* _Provided entries_:

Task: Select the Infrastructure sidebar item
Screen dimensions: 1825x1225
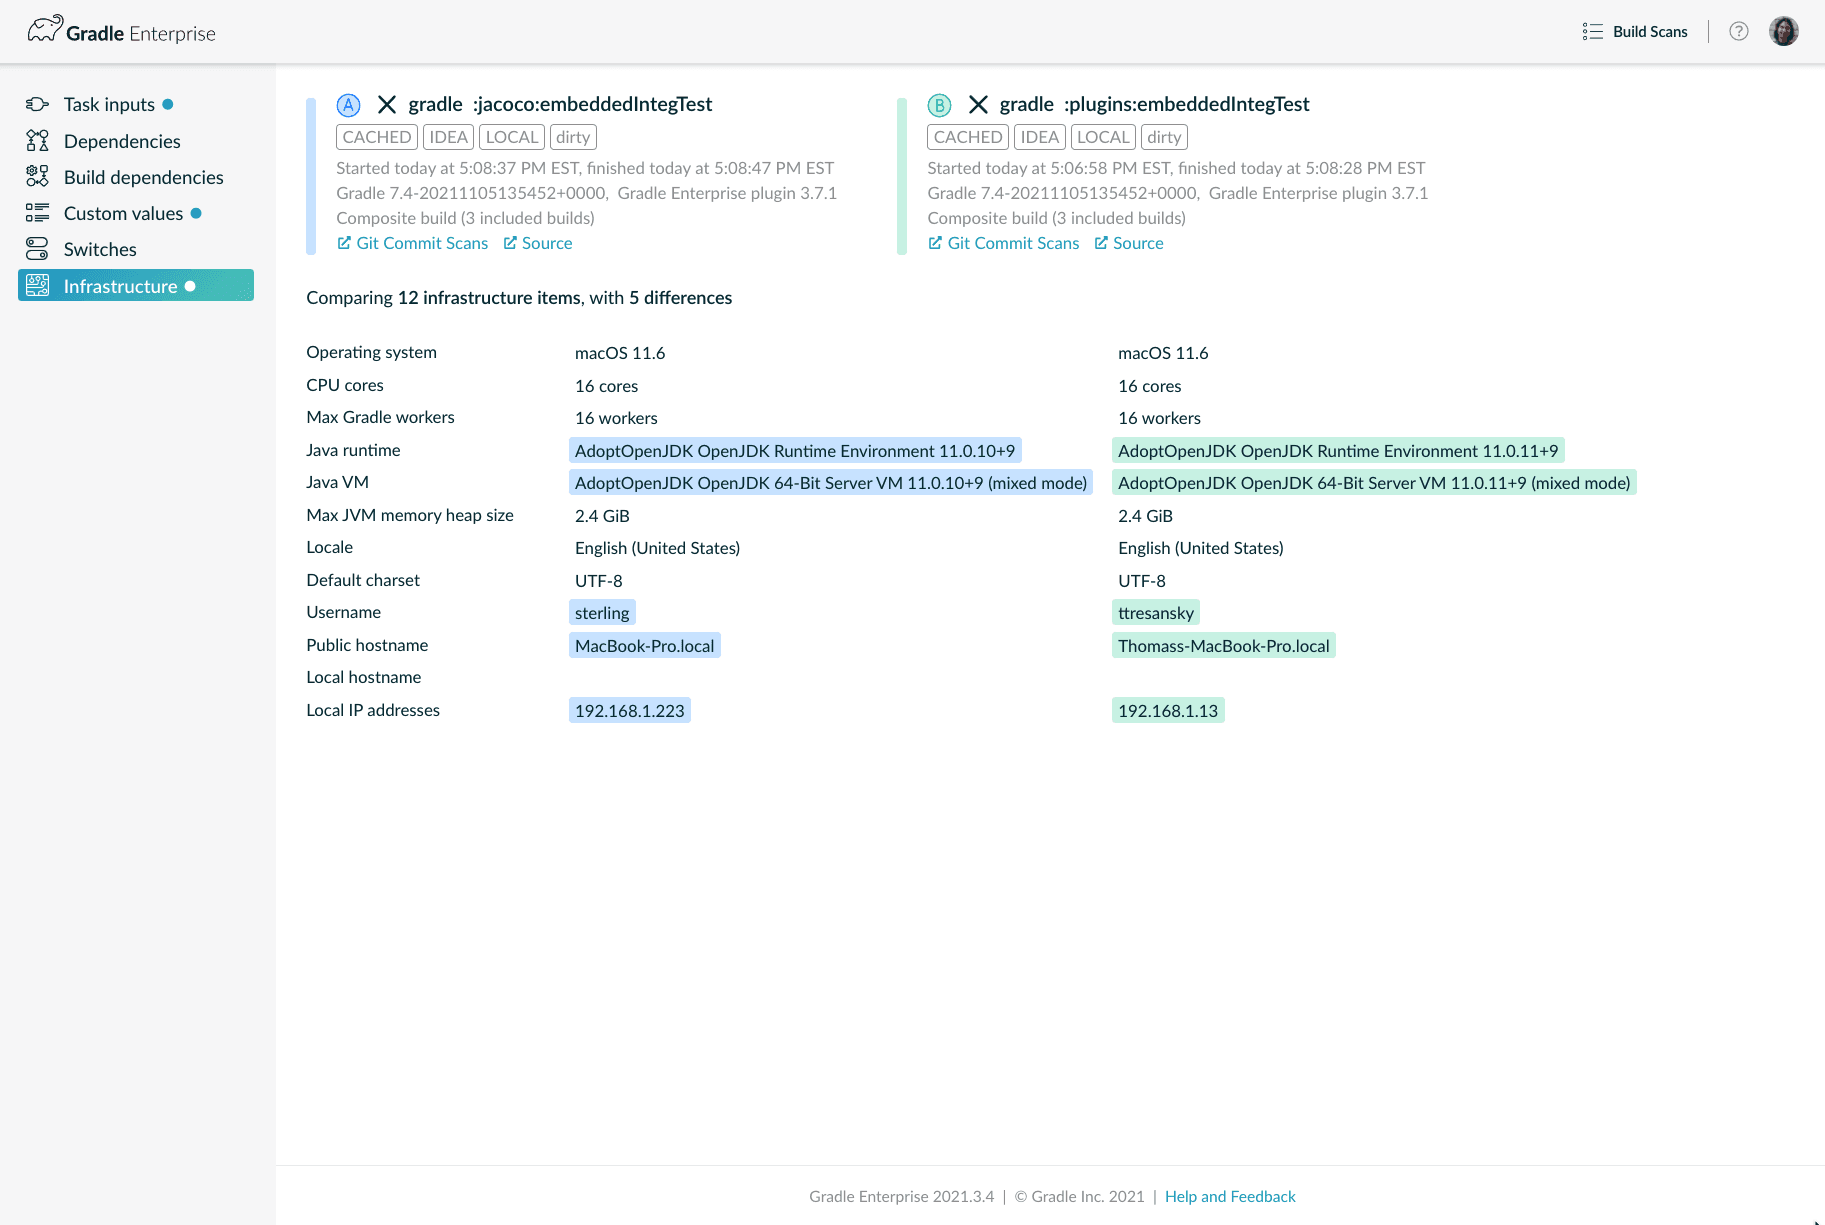Action: pos(120,286)
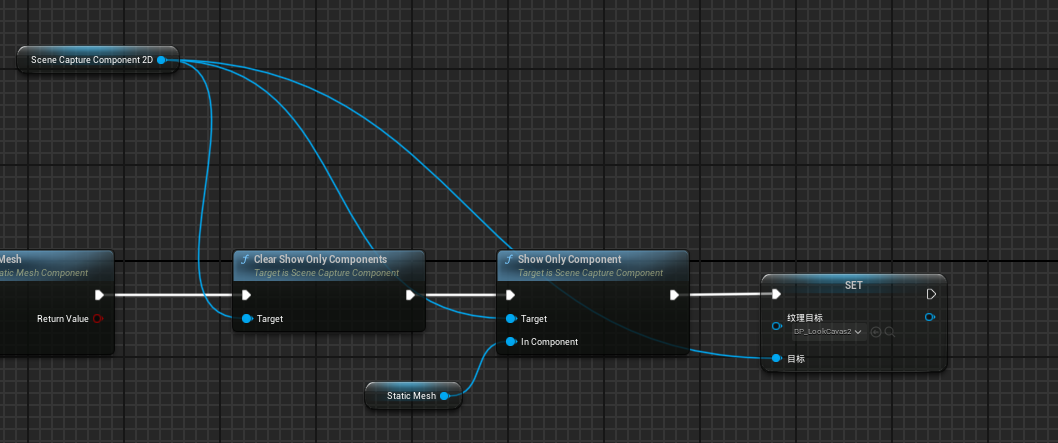Click the Scene Capture Component 2D output pin

coord(161,60)
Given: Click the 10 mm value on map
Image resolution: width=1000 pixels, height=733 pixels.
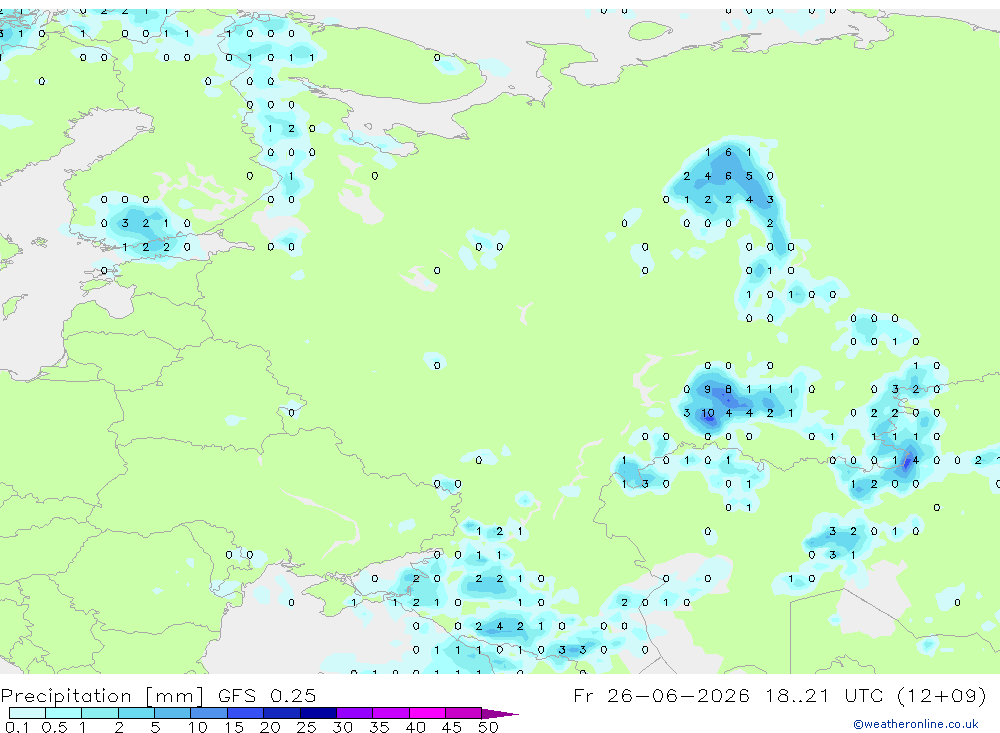Looking at the screenshot, I should (708, 413).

* _Exercise objective_:
Rewrite the whole listing above, replacing every "pixels" with "px" and keeping everything else the same. Leave out the pictures.

* _Task result_:
Task: Select the Infrastructure sidebar item
Screen dimensions: 1825x1225
Action: pos(120,286)
Click the Scene Capture Component 2D output pin

coord(161,60)
Given: Click the 10 mm value on map
Image resolution: width=1000 px, height=733 px.
Looking at the screenshot, I should (708, 413).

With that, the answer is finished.